|
The
last fifteen years of vision research have produced
several challenges to both our intuitive conception
of the nature of vision and to orthodox frameworks
for studying vision. Empirical results
demonstrating blindness by subjects to sudden
changes in a visual scene (change blindness) and
blindness to unattended changes in the visual scene
(inattentional blindness) undermine the idea that
the phenomenology of visual experience at any given
moment is as richly detailed and timely as we
routinely suppose. Dissociations between the
ability to discriminate and identify object shape on
the basis of visual experience and visuomotor task
performance exhibited by optic ataxics (object
discrimination with impaired visuomotor skills) and
visual form agnosics (visuomotor skills without
object discrimination) have undermined the orthodox
view that conscious visual experience closely guides
motor behavior.
Against the backdrop of these and other striking
empirical findings, some researchers criticize the
use of non-natural tasks and images in experimental
settings, while others raise questions about how one
ought understand the relationship between the
qualities encountered in visual experiences and the
distal structures typically causing those
experiences. Some even voice doubts about the
traditional boundaries between the mind and our
perceptual systems, on the one hand, and the world,
on the other.
These challenges to contemporary orthodoxy have
roots in previous debates, of course, though vision
research’s historically diverse nature sometimes
obscures the historical predecessors of current
debates.
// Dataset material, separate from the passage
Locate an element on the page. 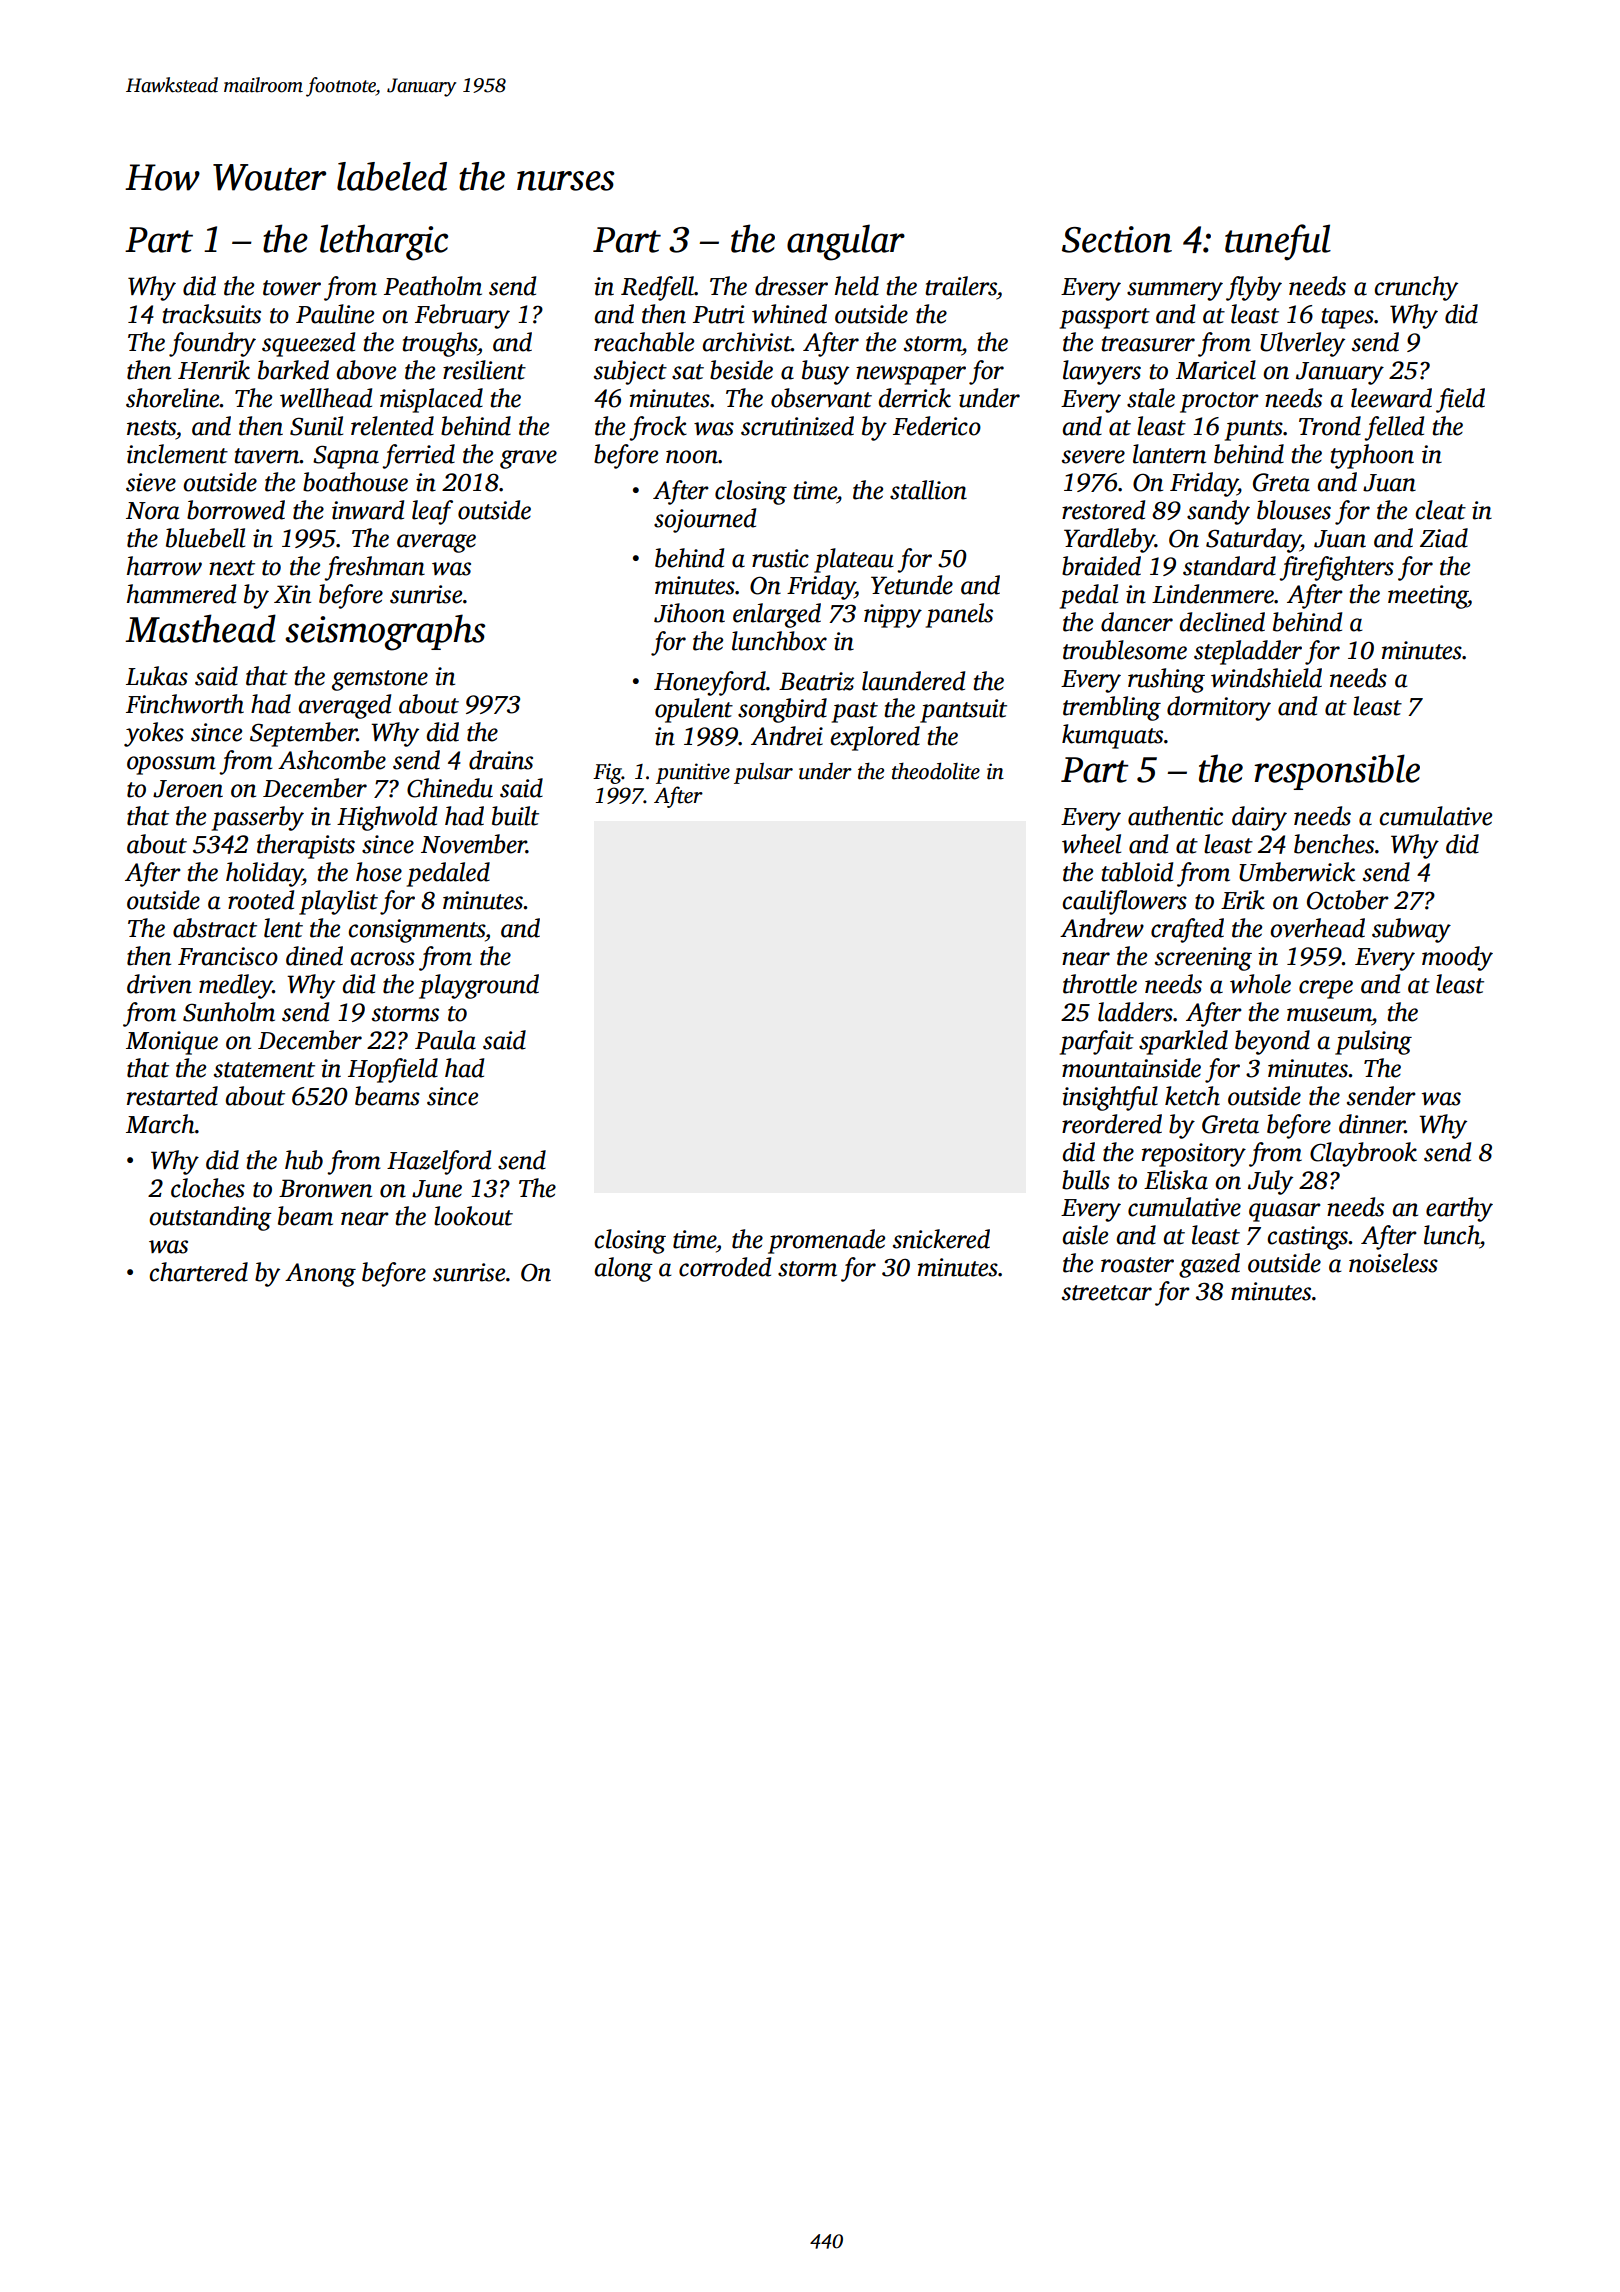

Furthermore, the current climate of
specialization throughout the sciences can make it
difficult for researchers focusing on one set of
problems to benefit from the work of others on
related problems. This conference aims to bring
together a diverse set of vision researchers –
from both the sciences and philosophy – at every
career stage in order to facilitate a productive and
much-needed exchange of ideas that will further
inquiry into what, how, and why we see.